Noticia
27 de marzo de 2008
Realmadrid.com
Se cumplen tres años desde aquel histórico triple de Alberto Herreros que le otorgó al Real Madrid el título de la Liga ACB. Fui su última canasta, la que ponía fin a una inmaculada trayectoria profesional con la que se situó en la elite del baloncesto europeo. Pasado el tiempo, Herreros escribe en Realmadrid.com un interesante artículo en el que rememora aquella acción que le cambió la vida, porque determinó su camino. Ahora lo vive desde los despachos, aunque igualmente ligado al deporte que tanto ama: el baloncesto.
Si, han pasado tres años desde aquella jugada, la última canasta de mi carrera deportiva.
Por muchas razones, jamás podré olvidar esa imagen: por cómo se produjo, por el momento en el que se llevó a cabo y, sobre todo, por lo que significó. Al final, ese triple le dió un título de Liga ACB al Real Madrid que llevaba mucho tiempo intentando conseguir. El Playoff frente al TAU fue muy igualado y todo se decidió en los últimos segundos. Si, ahora pienso que tuve una gran suerte al meterla.
Pasado el tiempo, puedo confesar que salté a la pista bastante mosqueado. ¿La razón? Porque viví prácticamente todo el partido desde el banquillo. Solo jugué los tres últimos minutos… y fue todo muy rápido. El partido parecía perdido, pero empezamos a creer en la remontada cuando ellos cometieron tres pérdidas de balón prácticamente seguidas. Les cogimos, y llegamos con opciones de ganar hasta la última posesión. Quedaban trece segundos y estaba convencido de que si en algún momento de ese intervalo de tiempo me llegaba el balón, lo iba a tirar, estaba convencidísimo. Tuve la suerte de lanzarlo… Y de que entrara.
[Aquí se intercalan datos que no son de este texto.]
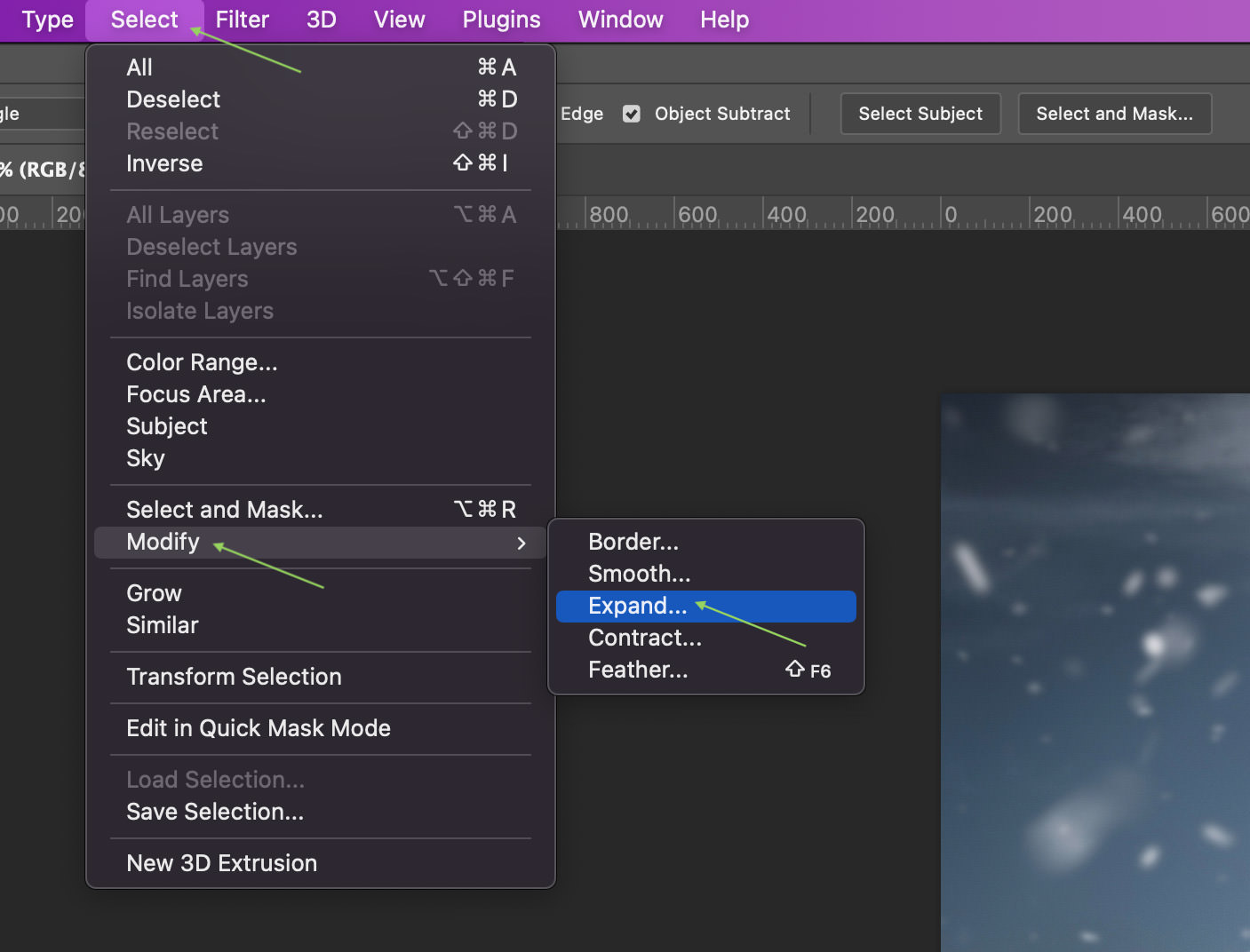The height and width of the screenshot is (952, 1250).
Task: Open the Filter menu
Action: 241,20
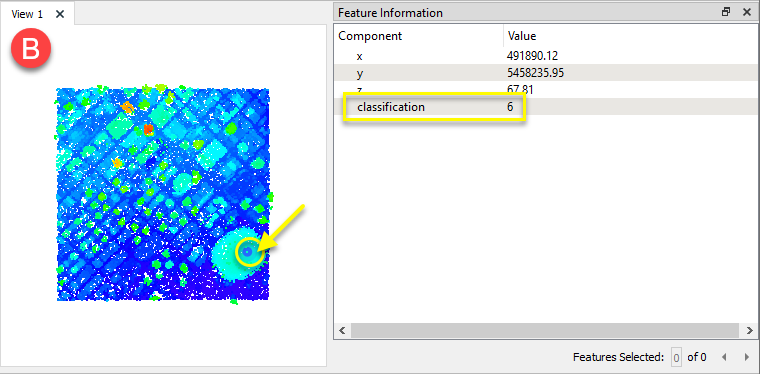Click the circled point in point cloud
Viewport: 760px width, 374px height.
pyautogui.click(x=248, y=252)
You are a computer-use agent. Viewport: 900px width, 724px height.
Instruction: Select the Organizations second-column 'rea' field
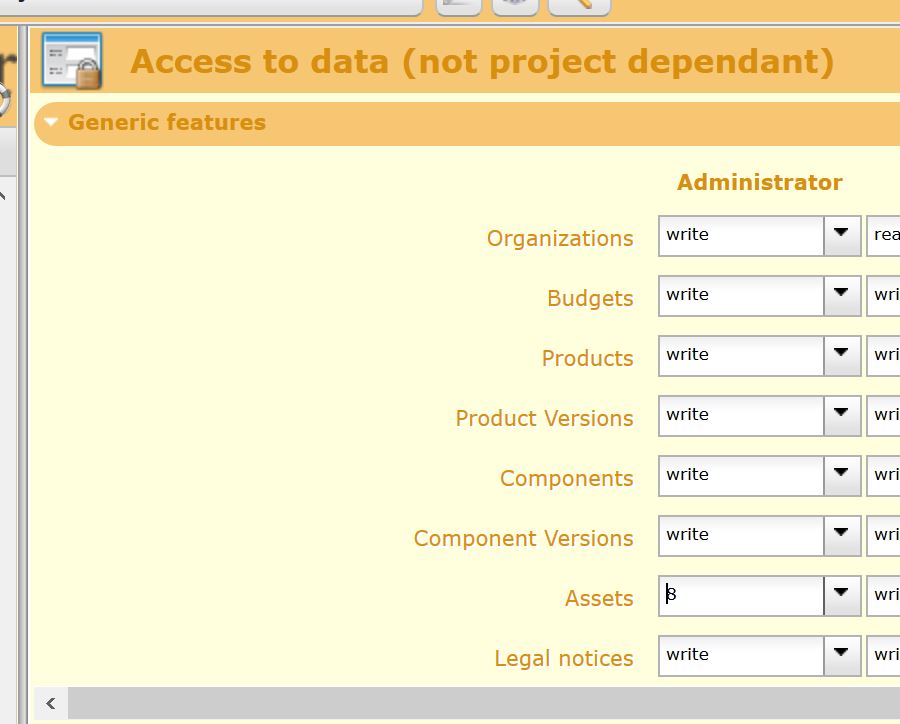coord(884,235)
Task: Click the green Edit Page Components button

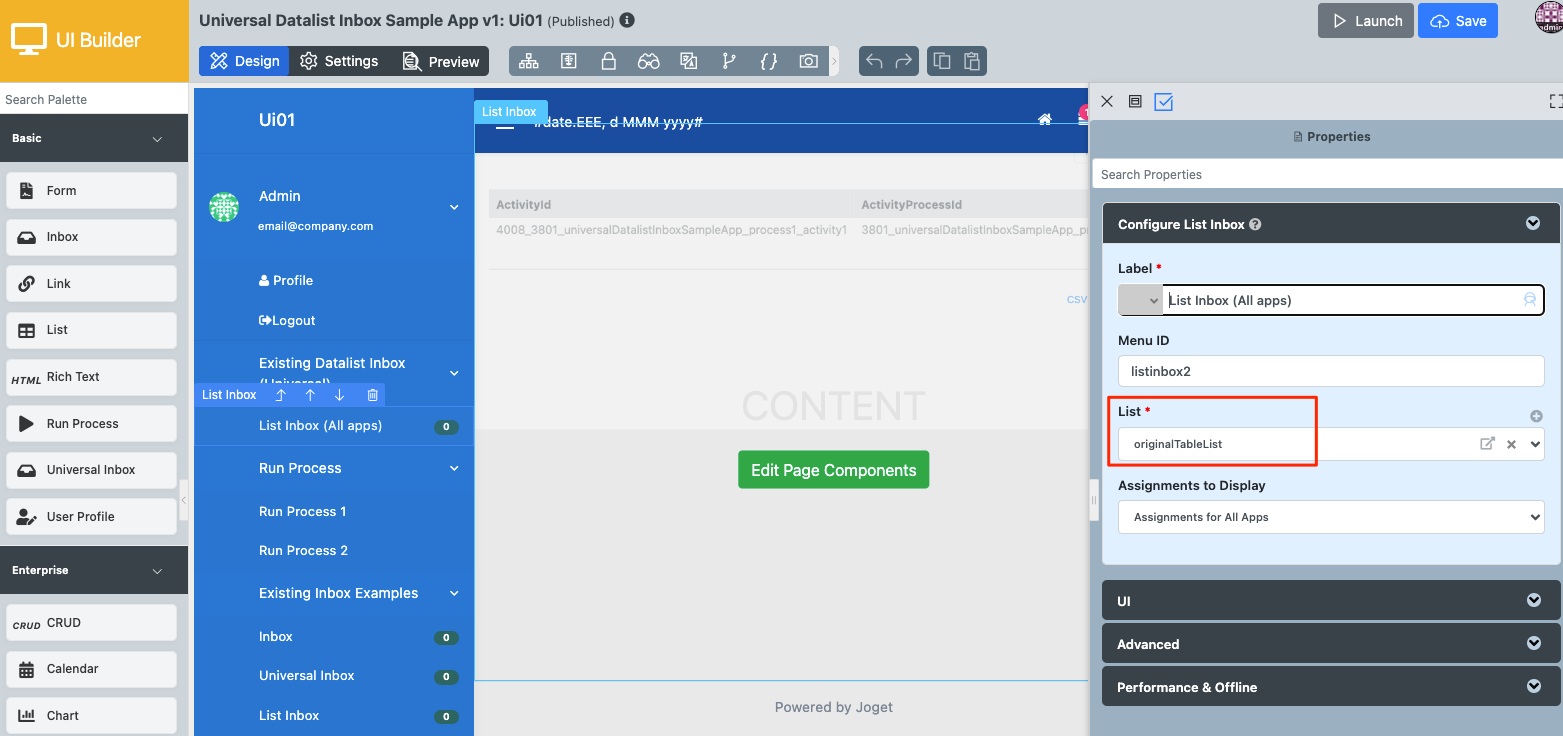Action: tap(833, 470)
En ese momento no piensas nada, pero cuando vi cómo salía el balón de mis manos, sabía que iba dentro. No me dio tiempo prácticamente ni a celebrarlo, porque me fui directamente a defender a Macijauskas pensando “lo meterá otro, pero tú no lo metes”.
No se si me hubiera retirado de no haber entrado aquel triple. No parecía lógico poner punto y final a una carrera deportiva tan larga habiendo fallado el triple que le daba a tu equipo la victoria. Por eso digo que me cambió la vida, porque fue mi última acción como jugador profesional. Y me fui con un gran sabor de boca.
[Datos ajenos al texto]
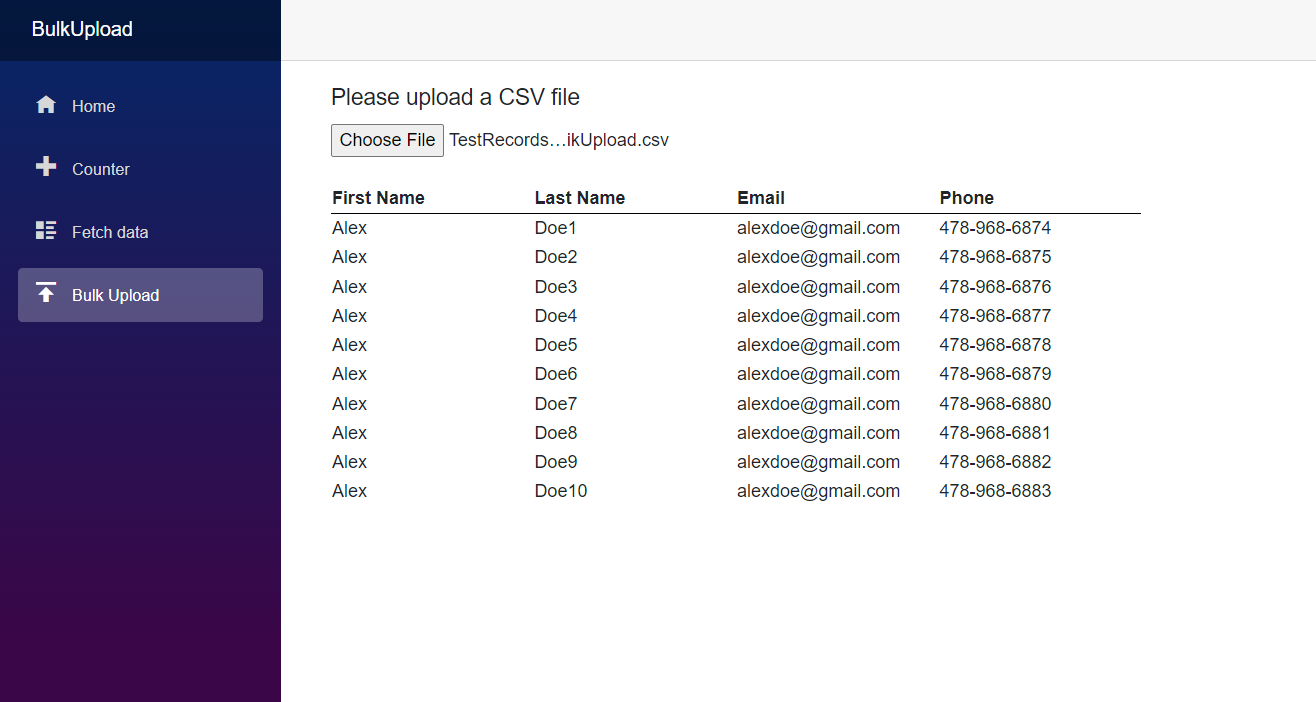Click phone number 478-968-6877
Screen dimensions: 1316x702
995,316
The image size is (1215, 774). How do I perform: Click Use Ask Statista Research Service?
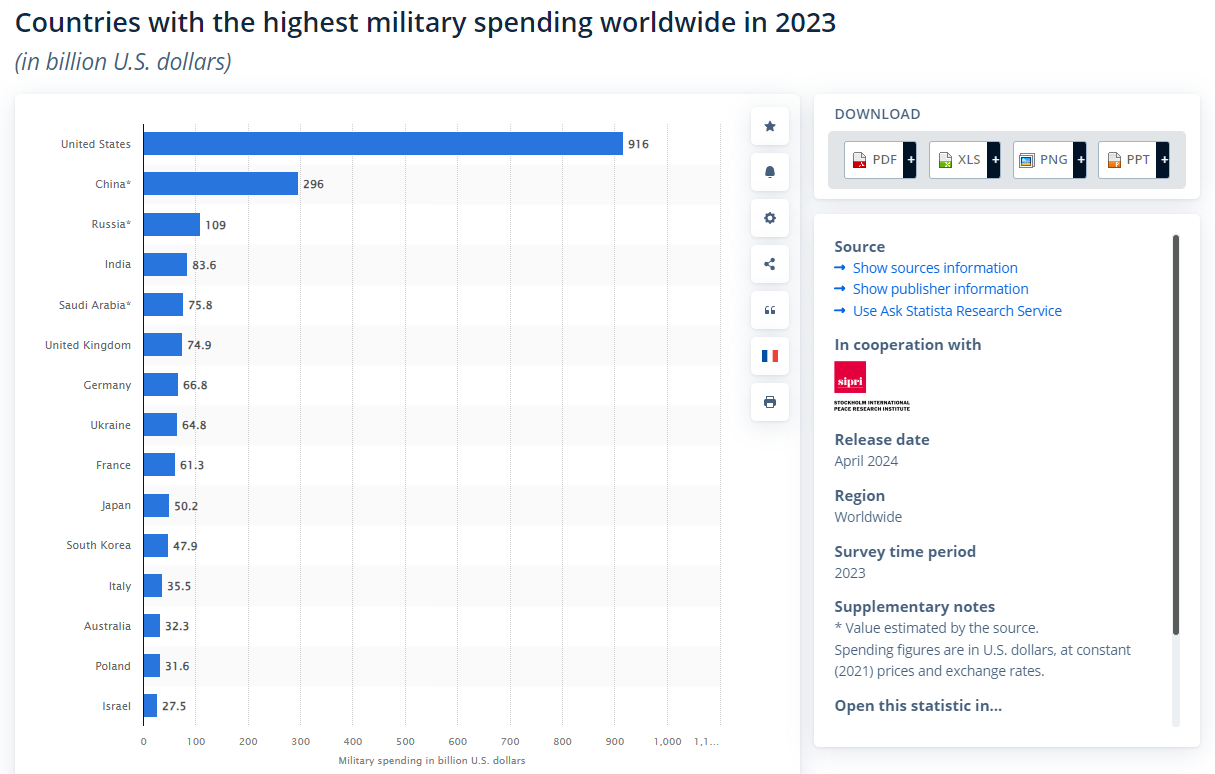click(x=957, y=310)
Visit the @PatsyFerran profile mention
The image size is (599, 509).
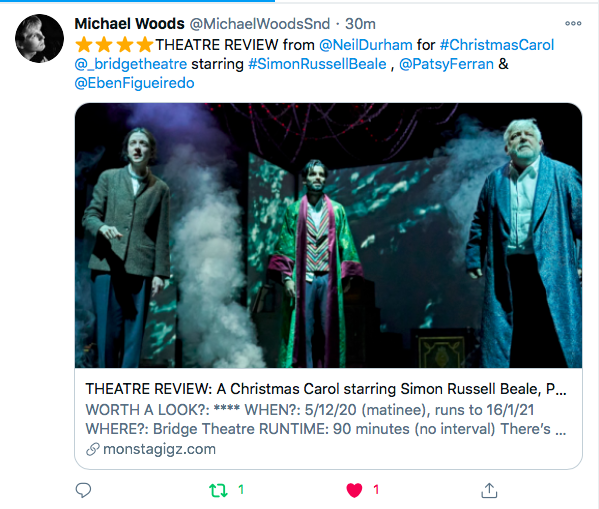click(x=446, y=64)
Fue mi momento más feliz y emotivo. Metí la canasta decisiva que le otorgaba un titulo importante al Real Madrid, es la escena soñada por cualquier deportista. Todavía hay aficionados que me lo recuerdan cada día por la calle.
Aún sigo teniendo muchas ganas de jugar, aunque no tanto de entrenar. Tengo “mono” cuando veo partidos importantes en Playoff o en la Copa del Rey. En esos momentos daría dinero por estar donde están los jugadores del Real Madrid. Pero ya es tarde. Aquella canasta cambió mi vida.